Overall the setup process is:

data = [1..n]
for i in [1..n]:
    data = [e_i(nonce) for nonce in data]
    shuffle(data)

After this setup, each element of data are the nonces encrypted with all secret functions $e_i$ in a random order unknown to any participant.

Notice that at this point is impossible for each participant to deduce each nonce without the help of other participants. And it is enough that one of the participants to shuffle the data completely random to remove any possible bias in the resulting order, independently if some malicious participant tries to bias the order.

Participant $i$-th is assigned the nonce at position $i$. To recover such nonce, participant $i$ asks each other participant $j \neq i$ to decrypt the value with its secret function $d_j$ in turns. At the end participant $i$ will have its nonce only encrypted with its own secret function $e_i$ so it can recover it using $d_i$.

Recovering nonce $i$:

nonce_i_encrypted = data[i]
for j in [1..n]:
    if j == i:
        continue
    nonce_i_encrypted = d_j(nonce_i_encrypted)
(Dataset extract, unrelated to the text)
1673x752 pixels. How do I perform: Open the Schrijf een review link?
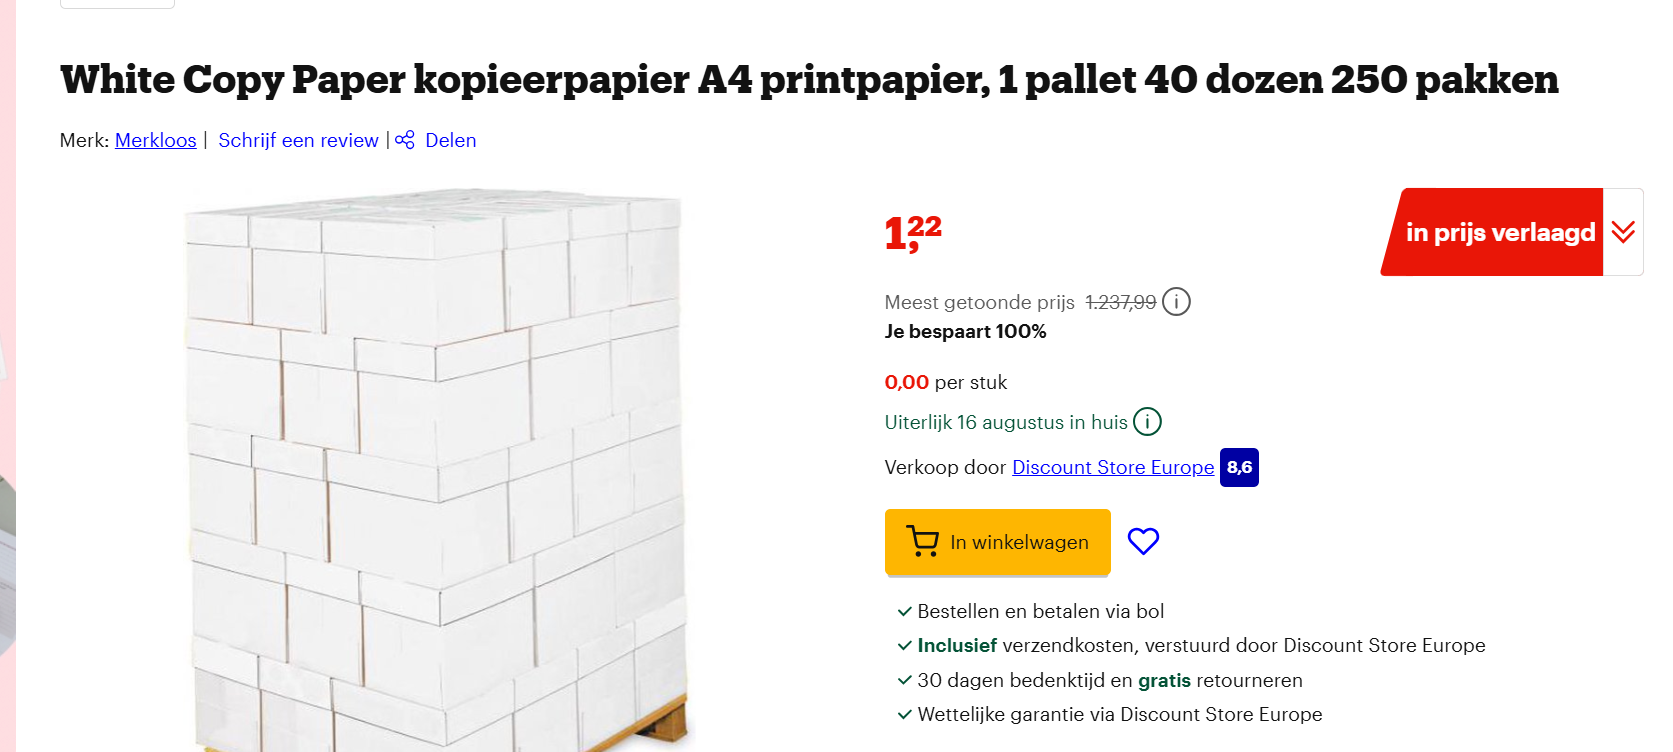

nonce_i = d_i(nonce_i_encrypted)

At the end of this procedure each participant knows its own nonce, but no other participant know anything about it.

After using this values for your current problem a player can claim they are really in control of such nonce, by either publishing the secrets functions $e_i$ and $d_i$, so everyone can compute locally all the values, or decrypting the value data[i] after the first step but before the second step, publishing and then using this value as the input in the second step to fully decrypt it.

The functions $e_i$ and $d_i$ should have the following properties:

  1. $e_i(x)$ is the encrypted version of a message $x$ under key $i$,
  2. $d_i(e_i(x)) = x$ for all messages $x$ and keys $i$,
  3. $e_i(e_j(x)) = e_j(e_i(x))$ for all messages $x$ and keys $i$ and $j$,
  4. Given $x$ and $e_i(x)$ it is computationally impossible for a cryptanalyst to derive $i$, for all $x$ and $i$,
  5. Given any messages $x$ and $y$, it is computationally impossible to find keys $i$ and $j$ such that $e_i(x) = e_j(y)$.

As stated in the paper, most of this assumptions are somehow common except for property 3), which tells the encryption functions must commute.

They propose a simple encryption scheme that satisfies these properties. Let's say all participants agree on some large prime number $P$ (it is ok if it fixed in the protocol). And each participant secretly choose a random number $k_i$ such that $gcd(k_i, P - 1) = 1$. Let's say $q_i$ is such value that $k_i \cdot q_i \equiv 1 \mod(P -1)$. Then participant $i$ can use secret functions:

$$e_i(x) = x^{k_i} \mod(P)$$ $$d_i(y) = y^{q_i} \mod(P)$$

Some caveats about this algorithm: Participants can't cheat in such a way that colluding benefits them in learning the nonce about the other peer (unless of course $n-1$ participants collude, and only one nonce is remaining). However, malicious participants can attack the protocol by no participating, effectively stalling the dealing process, since a lot of actions are required from each participants while they are dealing the nonces. They can also produce gibberish, but this can be mitigated extending the protocol to detect which participant was the culprit and penalizing such participant at a higher level.


I implemented this algorithm for a poker game in NEAR blockchain. You can see the code in rust here. Notice there isn't any trusted third party in a blockchain, but there is a trusted computing environment which all participants can use as a mechanism to run this protocol.